### Exercise requirements:
What is needed is an exact retyping of each entry, pictures excluded.

BEGIN Entries provided

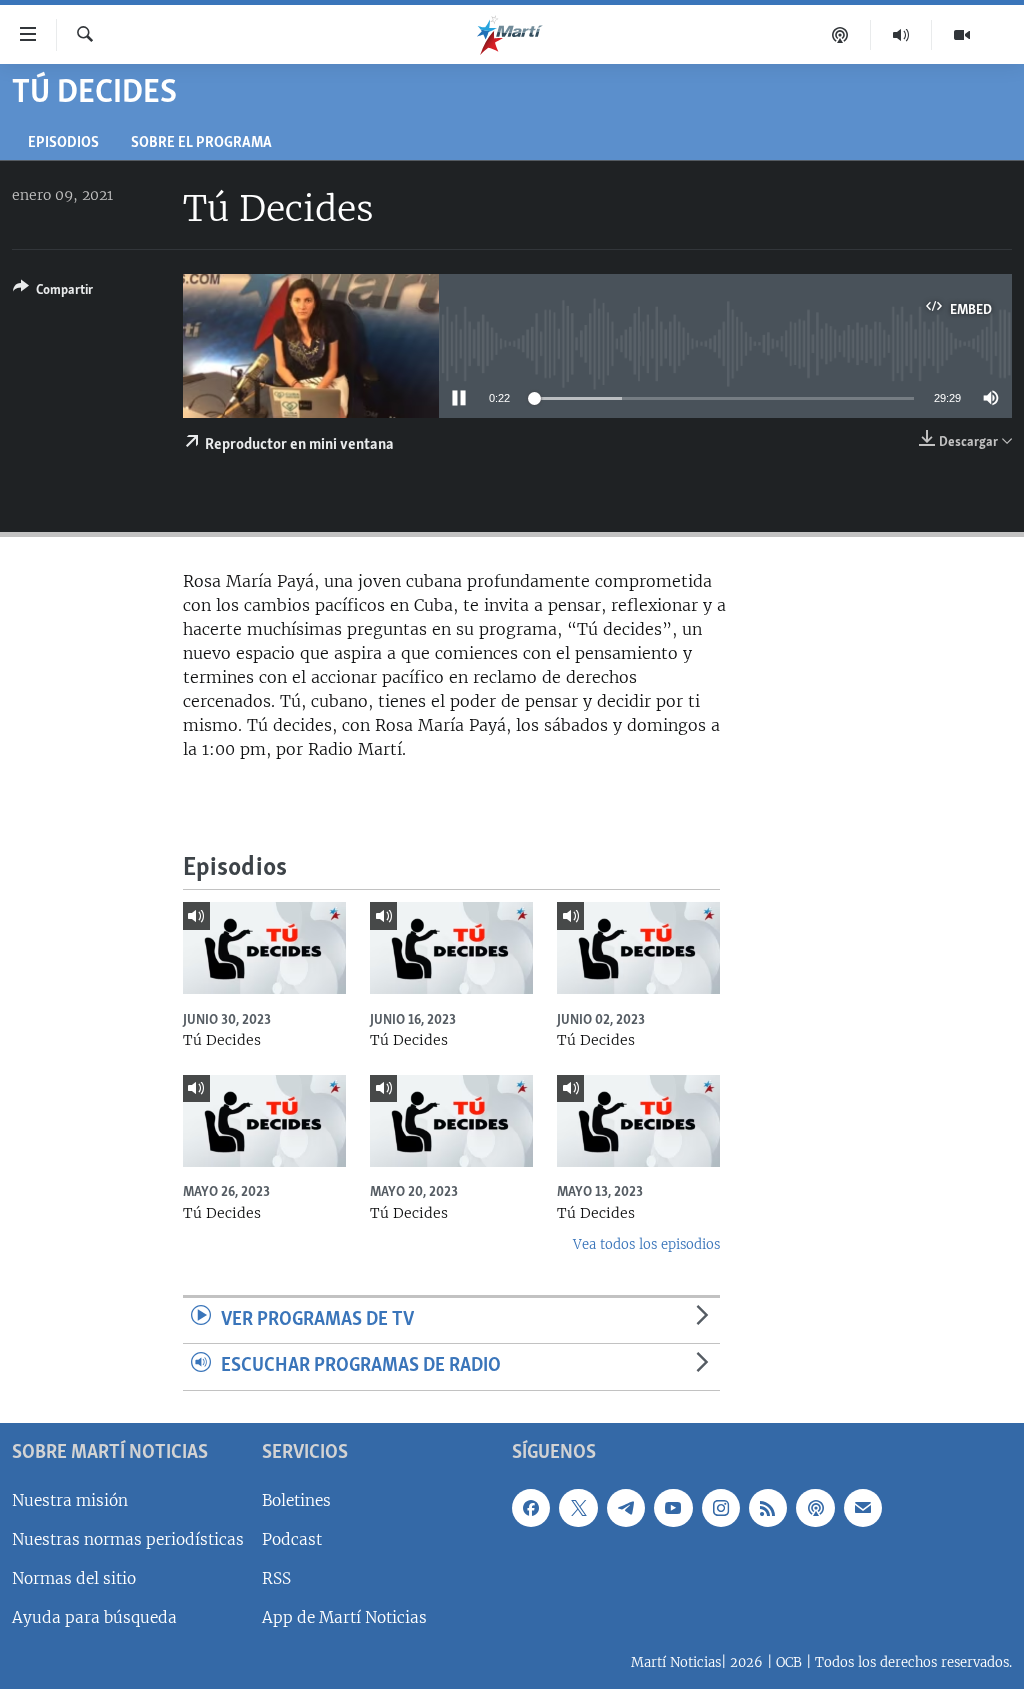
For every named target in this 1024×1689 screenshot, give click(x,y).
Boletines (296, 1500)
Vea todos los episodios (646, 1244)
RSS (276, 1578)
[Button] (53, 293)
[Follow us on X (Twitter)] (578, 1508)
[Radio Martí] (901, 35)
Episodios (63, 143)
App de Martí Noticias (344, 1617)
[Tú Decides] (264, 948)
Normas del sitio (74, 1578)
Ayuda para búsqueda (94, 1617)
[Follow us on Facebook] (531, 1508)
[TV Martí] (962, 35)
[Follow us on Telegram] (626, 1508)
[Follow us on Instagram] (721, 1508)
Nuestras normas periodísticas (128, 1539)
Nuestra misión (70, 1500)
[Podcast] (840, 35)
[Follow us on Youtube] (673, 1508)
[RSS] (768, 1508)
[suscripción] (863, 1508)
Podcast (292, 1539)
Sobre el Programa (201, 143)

END Entries provided

### Output of the task:
For every named target in this 1024×1689 screenshot, give click(x,y).
Boletines (296, 1500)
Vea todos los episodios (646, 1244)
RSS (276, 1578)
[Button] (53, 293)
[Follow us on X (Twitter)] (578, 1508)
[Radio Martí] (901, 35)
Episodios (63, 143)
App de Martí Noticias (344, 1617)
[Tú Decides] (264, 948)
Normas del sitio (74, 1578)
Ayuda para búsqueda (94, 1617)
[Follow us on Facebook] (531, 1508)
[TV Martí] (962, 35)
[Follow us on Telegram] (626, 1508)
[Follow us on Instagram] (721, 1508)
Nuestras normas periodísticas (128, 1539)
Nuestra misión (70, 1500)
[Podcast] (840, 35)
[Follow us on Youtube] (673, 1508)
[RSS] (768, 1508)
[suscripción] (863, 1508)
Podcast (292, 1539)
Sobre el Programa (201, 143)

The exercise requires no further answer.